Writing Craft: Discovering your characters

by - October 06, 2012

Does your character like risotto or paella?

Before I start writing a new book, I like to do a lot of planning. I write a lot of description of my main characters—what they look like, what their childhood was like, what their hopes and dreams are. But it’s only when I start writing the story that I start to find out more about them. Do they like reading? What kind of books do they enjoy? Would they be the kind of person who owns an ereader, or is it dead trees all the way?

The other day I was writing a scene in which the heroine cooked dinner for the hero. In my initial draft I had her cooking risotto, simply because I couldn’t see her cooking a roast lamb, for instance. But when I reread the scene, risotto didn’t seem right, so I changed it to paella. Paella suited her much better, I thought. Paella was spicy, messy, robust. It was her. Now it made no difference to the scene whether she cooked risotto or paella, and the hero would have enjoyed whatever she made, but it made a difference to me. It’s this level of detail I wouldn’t have thought of in my initial planning. Only when I came to write the scene did I realise that she was a paella girl.
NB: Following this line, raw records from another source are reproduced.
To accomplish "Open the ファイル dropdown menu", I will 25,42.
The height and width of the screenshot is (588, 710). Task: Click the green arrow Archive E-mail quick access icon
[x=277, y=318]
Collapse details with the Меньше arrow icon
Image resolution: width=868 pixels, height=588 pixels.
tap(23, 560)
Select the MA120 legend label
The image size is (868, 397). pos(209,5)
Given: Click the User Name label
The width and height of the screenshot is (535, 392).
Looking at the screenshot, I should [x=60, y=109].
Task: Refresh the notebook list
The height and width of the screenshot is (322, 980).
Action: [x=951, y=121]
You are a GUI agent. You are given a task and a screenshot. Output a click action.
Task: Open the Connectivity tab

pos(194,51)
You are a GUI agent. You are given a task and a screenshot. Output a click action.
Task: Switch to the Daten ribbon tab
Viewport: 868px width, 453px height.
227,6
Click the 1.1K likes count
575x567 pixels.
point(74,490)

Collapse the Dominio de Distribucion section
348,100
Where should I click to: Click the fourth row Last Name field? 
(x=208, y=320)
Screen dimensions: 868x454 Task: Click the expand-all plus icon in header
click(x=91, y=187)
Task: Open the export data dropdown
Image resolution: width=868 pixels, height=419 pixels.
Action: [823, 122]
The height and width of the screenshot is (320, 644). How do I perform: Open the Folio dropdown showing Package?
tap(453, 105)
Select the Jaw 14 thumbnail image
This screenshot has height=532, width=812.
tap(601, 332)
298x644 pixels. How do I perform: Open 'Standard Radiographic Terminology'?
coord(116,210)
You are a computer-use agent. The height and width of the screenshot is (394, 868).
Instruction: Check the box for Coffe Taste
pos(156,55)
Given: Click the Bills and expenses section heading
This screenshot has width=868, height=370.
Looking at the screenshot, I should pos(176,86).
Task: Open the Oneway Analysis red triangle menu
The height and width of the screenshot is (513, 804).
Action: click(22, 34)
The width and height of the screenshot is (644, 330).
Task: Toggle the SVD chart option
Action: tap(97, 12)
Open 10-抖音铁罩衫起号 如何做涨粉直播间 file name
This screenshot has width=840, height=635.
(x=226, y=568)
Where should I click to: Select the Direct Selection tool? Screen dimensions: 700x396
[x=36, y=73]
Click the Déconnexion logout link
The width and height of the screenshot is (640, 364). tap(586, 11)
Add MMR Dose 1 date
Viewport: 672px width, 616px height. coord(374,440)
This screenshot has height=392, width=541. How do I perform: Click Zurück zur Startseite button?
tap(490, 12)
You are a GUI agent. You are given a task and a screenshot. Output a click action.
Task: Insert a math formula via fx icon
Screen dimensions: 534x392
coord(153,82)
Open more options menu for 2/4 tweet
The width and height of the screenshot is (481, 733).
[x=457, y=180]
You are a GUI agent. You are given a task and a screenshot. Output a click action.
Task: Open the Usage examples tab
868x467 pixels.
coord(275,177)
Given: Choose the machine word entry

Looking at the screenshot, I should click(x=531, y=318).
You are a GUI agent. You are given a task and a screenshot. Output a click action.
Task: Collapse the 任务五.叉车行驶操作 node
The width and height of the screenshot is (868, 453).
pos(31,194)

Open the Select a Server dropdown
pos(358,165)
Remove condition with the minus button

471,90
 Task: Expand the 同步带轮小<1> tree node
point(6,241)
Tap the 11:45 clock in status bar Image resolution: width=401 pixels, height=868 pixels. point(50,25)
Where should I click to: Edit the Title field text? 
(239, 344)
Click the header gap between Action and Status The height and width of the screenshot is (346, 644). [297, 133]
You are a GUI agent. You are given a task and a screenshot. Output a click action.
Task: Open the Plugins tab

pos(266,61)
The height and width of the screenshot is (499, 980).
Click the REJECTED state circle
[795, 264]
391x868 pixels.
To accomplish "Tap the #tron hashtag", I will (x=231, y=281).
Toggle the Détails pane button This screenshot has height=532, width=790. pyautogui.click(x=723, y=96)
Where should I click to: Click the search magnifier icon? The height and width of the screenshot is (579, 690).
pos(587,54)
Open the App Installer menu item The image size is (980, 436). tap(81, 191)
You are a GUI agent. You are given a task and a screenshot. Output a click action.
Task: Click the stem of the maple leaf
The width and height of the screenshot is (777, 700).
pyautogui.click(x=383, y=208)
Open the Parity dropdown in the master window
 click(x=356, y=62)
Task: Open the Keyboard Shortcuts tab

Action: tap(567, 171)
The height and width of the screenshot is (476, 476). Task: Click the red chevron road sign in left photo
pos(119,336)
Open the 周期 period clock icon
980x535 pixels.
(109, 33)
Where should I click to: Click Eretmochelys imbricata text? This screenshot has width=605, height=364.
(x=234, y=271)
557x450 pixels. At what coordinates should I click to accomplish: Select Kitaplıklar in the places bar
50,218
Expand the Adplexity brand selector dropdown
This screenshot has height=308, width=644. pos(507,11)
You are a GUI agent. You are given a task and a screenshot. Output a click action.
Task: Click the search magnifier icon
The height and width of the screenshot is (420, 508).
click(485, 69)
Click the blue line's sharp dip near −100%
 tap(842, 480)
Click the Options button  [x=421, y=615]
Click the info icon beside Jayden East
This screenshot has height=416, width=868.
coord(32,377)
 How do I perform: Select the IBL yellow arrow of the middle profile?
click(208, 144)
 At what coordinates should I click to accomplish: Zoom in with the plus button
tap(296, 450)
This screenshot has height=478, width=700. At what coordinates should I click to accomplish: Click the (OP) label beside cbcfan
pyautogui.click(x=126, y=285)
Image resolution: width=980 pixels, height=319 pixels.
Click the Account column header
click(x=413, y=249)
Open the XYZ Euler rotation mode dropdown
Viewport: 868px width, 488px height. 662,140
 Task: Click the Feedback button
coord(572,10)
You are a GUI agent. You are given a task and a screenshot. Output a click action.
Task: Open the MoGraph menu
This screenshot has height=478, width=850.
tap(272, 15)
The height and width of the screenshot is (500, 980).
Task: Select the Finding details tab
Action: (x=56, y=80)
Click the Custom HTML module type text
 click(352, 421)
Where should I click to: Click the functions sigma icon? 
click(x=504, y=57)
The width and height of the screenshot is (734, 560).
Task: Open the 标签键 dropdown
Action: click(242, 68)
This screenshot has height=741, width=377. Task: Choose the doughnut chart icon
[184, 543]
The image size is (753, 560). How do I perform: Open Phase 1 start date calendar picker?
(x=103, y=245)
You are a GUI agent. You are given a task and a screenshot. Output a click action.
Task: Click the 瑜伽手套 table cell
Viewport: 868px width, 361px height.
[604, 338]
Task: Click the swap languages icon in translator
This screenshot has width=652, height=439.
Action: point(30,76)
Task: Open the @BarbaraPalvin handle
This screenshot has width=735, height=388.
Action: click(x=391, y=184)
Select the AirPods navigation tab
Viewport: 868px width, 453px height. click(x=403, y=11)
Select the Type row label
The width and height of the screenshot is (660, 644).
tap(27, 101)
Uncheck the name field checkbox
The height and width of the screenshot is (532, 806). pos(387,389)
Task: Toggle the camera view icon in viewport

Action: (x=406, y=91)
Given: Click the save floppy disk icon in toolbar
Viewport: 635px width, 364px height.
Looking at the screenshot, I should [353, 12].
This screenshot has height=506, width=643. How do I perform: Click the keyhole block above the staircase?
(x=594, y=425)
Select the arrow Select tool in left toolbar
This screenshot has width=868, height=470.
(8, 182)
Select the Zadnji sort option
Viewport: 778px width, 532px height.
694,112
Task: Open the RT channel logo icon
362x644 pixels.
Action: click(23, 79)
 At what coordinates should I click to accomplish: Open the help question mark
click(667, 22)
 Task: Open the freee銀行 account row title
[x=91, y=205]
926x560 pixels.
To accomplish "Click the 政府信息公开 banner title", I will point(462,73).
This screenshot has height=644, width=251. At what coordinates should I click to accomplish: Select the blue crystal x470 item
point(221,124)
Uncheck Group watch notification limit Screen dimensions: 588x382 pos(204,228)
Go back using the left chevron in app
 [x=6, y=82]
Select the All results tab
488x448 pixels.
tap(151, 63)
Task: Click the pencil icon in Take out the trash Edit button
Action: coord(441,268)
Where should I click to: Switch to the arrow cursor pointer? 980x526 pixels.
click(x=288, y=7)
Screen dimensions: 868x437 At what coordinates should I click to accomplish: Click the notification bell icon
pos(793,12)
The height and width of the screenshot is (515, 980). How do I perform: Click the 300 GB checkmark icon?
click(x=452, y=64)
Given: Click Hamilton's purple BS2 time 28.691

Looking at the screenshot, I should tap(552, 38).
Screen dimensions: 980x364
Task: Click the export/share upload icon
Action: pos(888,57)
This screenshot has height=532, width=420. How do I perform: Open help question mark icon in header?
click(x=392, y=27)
By writing the first draft I discover so much more about my characters, their motivations, and their conflicts. The characters, who before were just a list of words in my plan, become real people. My first draft is messy, laden with clichés and mistakes, missing important scenes, lacking the right pace, but it’s also where my characters start to breathe and (hopefully) behave like real people, even to the point of preferring paella over risotto.